The last years have been a turning point in her lifelong struggle against addiction, and now she is writing her new chapter in bright pop and cool R&B.

The Grammy-nominated artist has frequently found herself in isolating conditions. As her recent YouTube documentary “Dancing with the Devil” details, Lovato says she has survived an unstable home, a childhood in the spotlight as a Disney star, two sexual assaults, and battled addiction and an eating disorder.

She has also been under immense pressure to simultaneously be a poster child for recovery and sobriety as she endures all this. That pressure has come in forms like periods of strict diets to try and get ahead of her eating disorder. All this eventually culminated in her overdose, which almost killed her and left her partially blind.
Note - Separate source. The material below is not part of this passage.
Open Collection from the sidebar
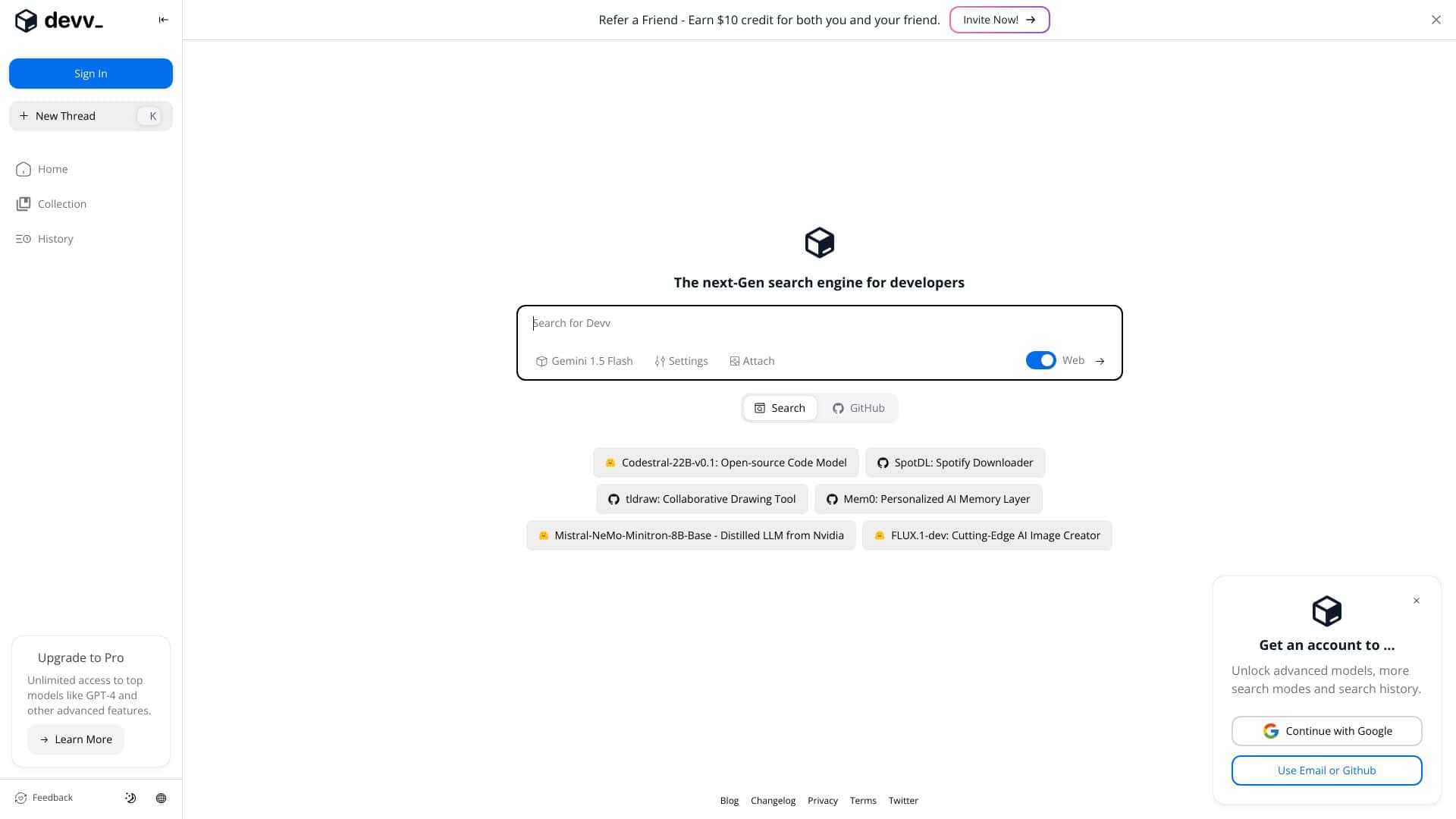This screenshot has height=819, width=1456. [61, 203]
She’s been vocal about how her new album is about lessons learned after that overdose.

Given the subject matter, you might expect an album full of pain and anguish. It would be perfectly valid for Lovato to release an album condemning those who did her wrong after everything that she’s experienced. But she focuses on herself throughout the album, discussing the lows of her past as if they are in a faraway rearview mirror.

Lovato’s new record does discuss a past of disappointment, but it would be a mistake to describe it as anything other than a celebration. For the singer, the last years have been a turning point in her lifelong struggle against addiction, and now she is writing her new chapter in bright pop and cool R&B, intertwined with quiet revelations from the lessons she had to learn along the way.

March 6, 202000:49

Some songs take a more reflective tone. “The Way You Don’t Look At Me,” which features acoustic guitar and a country feel, seems vulnerable and stripped-down for Lovato. Other tracks are meant to be fun, pop anthems. The wildly catchy, danceable “My Girlfriends are My Boyfriend” seems like a Lovato version of the singer Ariana Grande’s “7 Rings” — all about blowing off men to have fun, live in luxury and enjoy female friendships. And although some songs aren’t ultimately as memorable, they’re all easy listening.
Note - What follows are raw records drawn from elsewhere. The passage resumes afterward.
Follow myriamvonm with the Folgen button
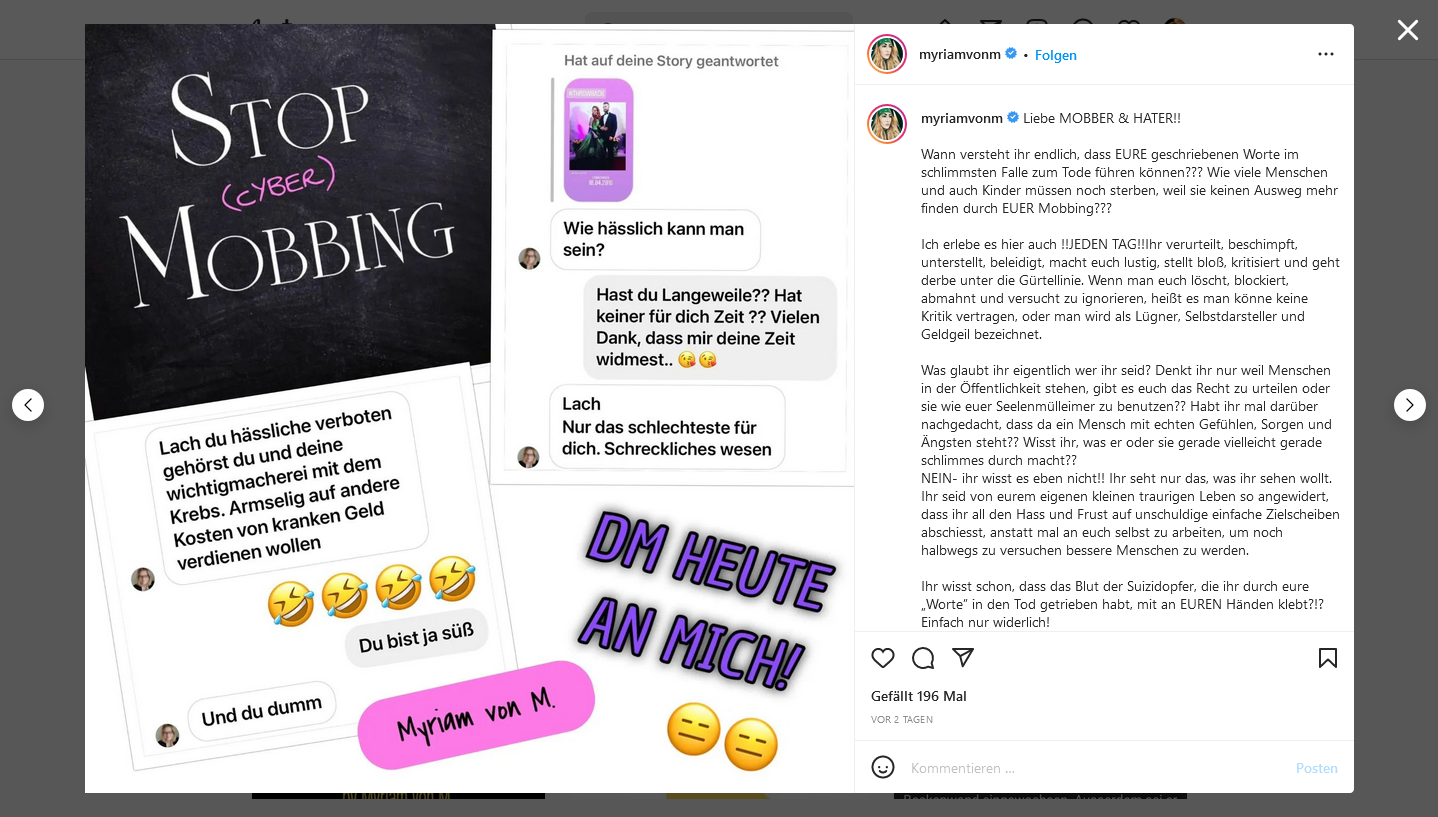 pos(1056,55)
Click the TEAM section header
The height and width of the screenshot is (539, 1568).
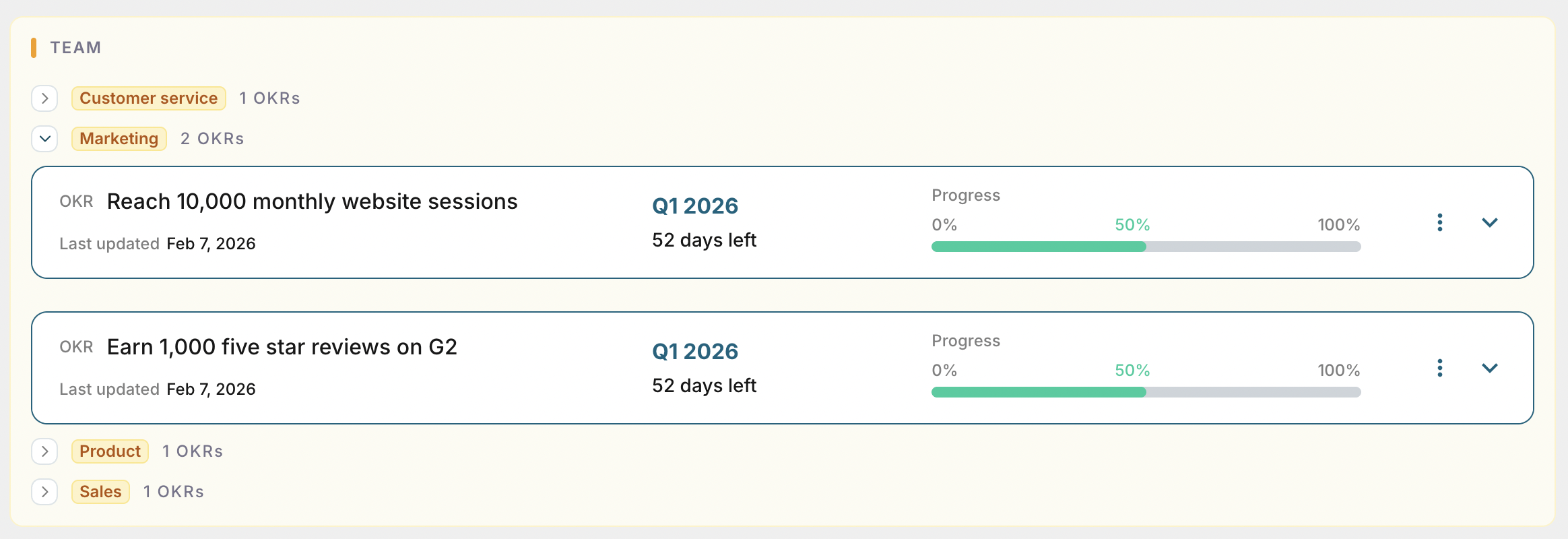[75, 47]
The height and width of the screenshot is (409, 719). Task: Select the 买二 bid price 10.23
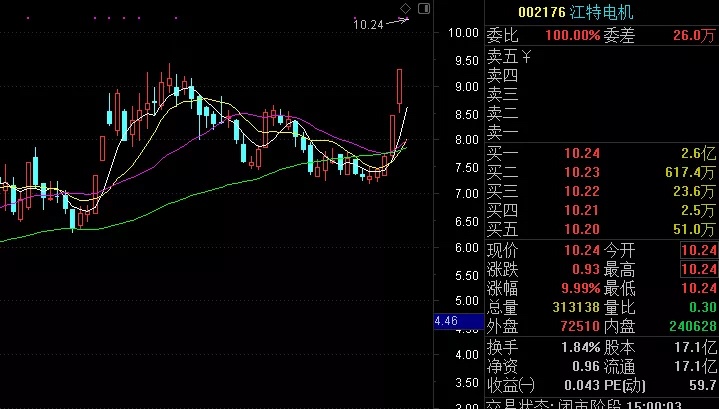(x=584, y=172)
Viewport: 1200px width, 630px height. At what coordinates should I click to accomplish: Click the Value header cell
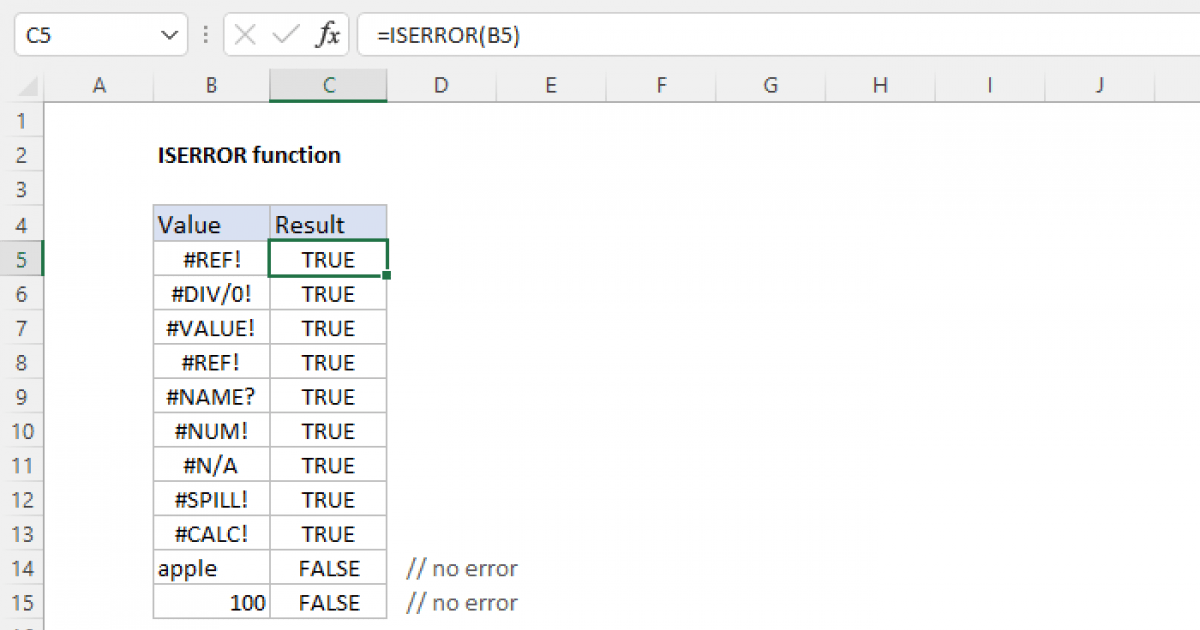coord(210,223)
No song is more emblematic of the album’s message, though, than “Melon Cake,” a ridiculously hummable, sass-filled track that rejoices in Lovato’s progress with her eating disorder. In it, she sings, “You could find me starving for attention most days, amongst other things, God help me.” Later, she proclaims “Now I’m saying no more melon cakes on birthdays! … Finally get to do things my way.”

Although her documentary records a grim description of her pain, her album provides a hopeful look for the future. “I just want to f—— share my life with someone at some point! Right now I’m good though,” she sings in “The Kind of Lover I Am,” a song in which she also embraces her LGBTQ identity.

Lovato’s breezy, easygoing new album suggests she has taken accountability for her life moving forward; as she has stated in the documentary, she has realized the ways much of her addiction and eating disorder stem from trauma — notably her troubled home, the sexual abuse and the lack of assistance she says she received afterward. (The alleged abuser of her teen years was never held accountable.)

Like Taylor Swift re-recording her music in order to finally own her old work or Britney Spears’ fight to end the conservatorship by her father, the music industry can no longer confine Lovato so strictly. By improving her relationship to herself and to others, she has learned to exercise more autonomy and seek more positive support. It’s healthy to see a pop star address her own trauma in a way that allows room for joy in recovery and her self-described “spiritual growth.”

“Dancing with the Devil … The Art of Starting Over” is not a loud exclamation of independence; it’s a sigh of relief from someone who grew up trapped in others’ expectations and rules. Whereas before it seemed Lovato internalized her illness as a deficit of her own, pushed to “fix” herself through restrictions, she has now released that shame. That difference comes across in the album. By the end of the album, the butterfly imagery on the cover feels well-deserved.